----- DATA EXTRACTS

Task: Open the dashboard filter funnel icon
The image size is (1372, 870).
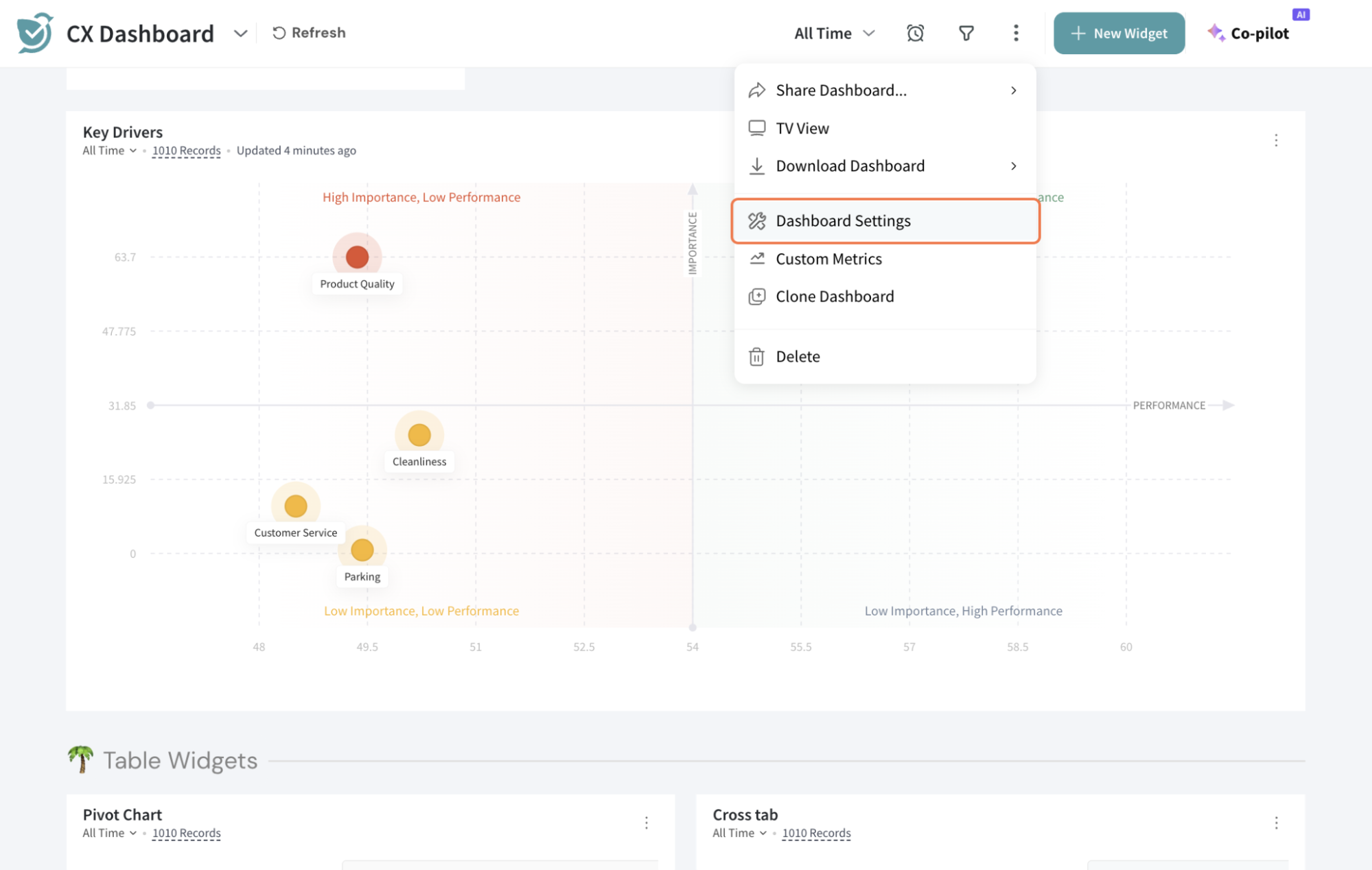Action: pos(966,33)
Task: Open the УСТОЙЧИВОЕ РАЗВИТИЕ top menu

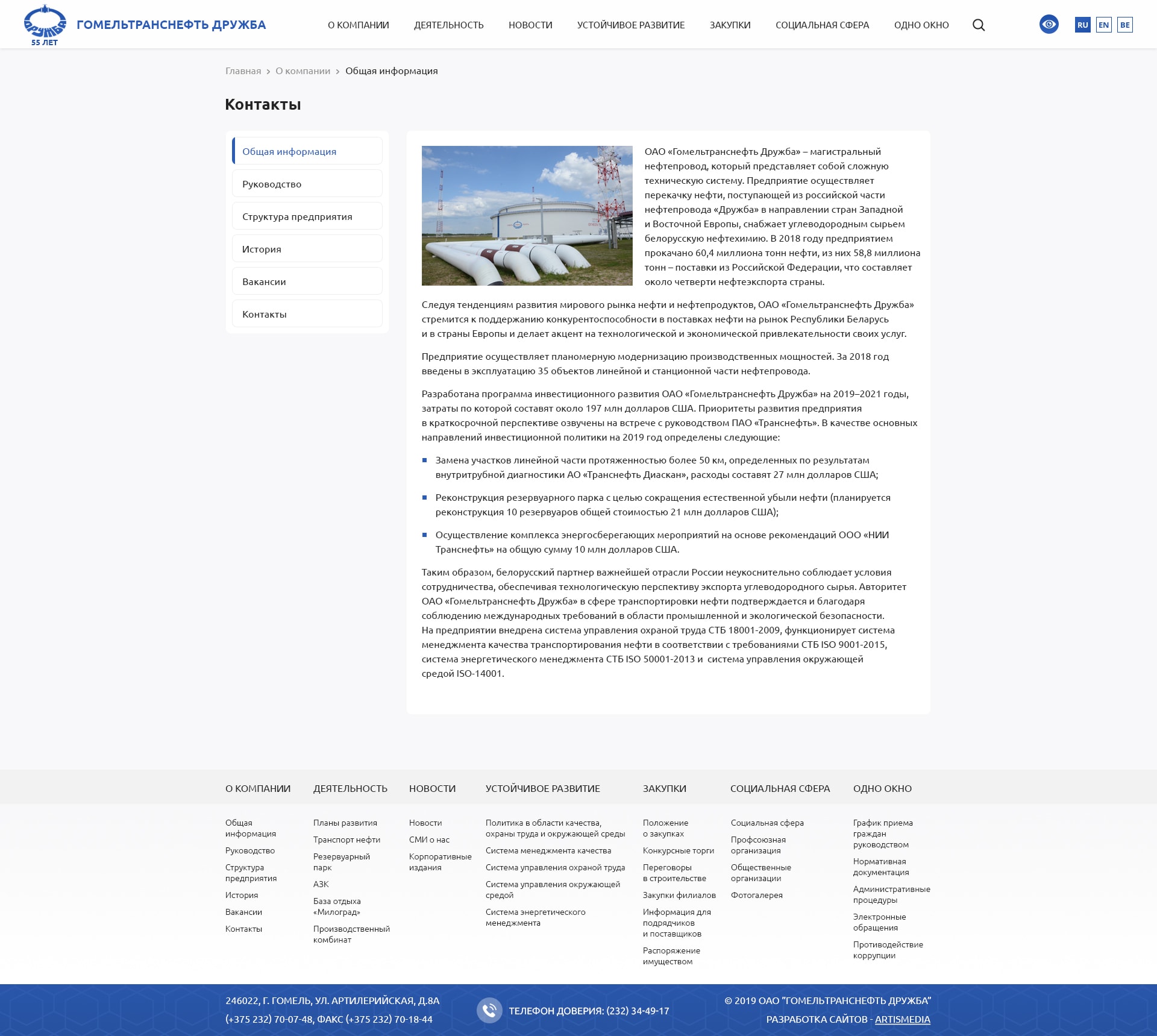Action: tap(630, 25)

----------

● **WHAT IS EXPECTED**
Go through the listing above and write it all out exactly, leaving out any picture.

● **SOLUTION TO THIS EXERCISE**
Task: Open the dashboard filter funnel icon
The image size is (1372, 870).
Action: pos(966,33)
Task: Open the УСТОЙЧИВОЕ РАЗВИТИЕ top menu

Action: tap(630, 25)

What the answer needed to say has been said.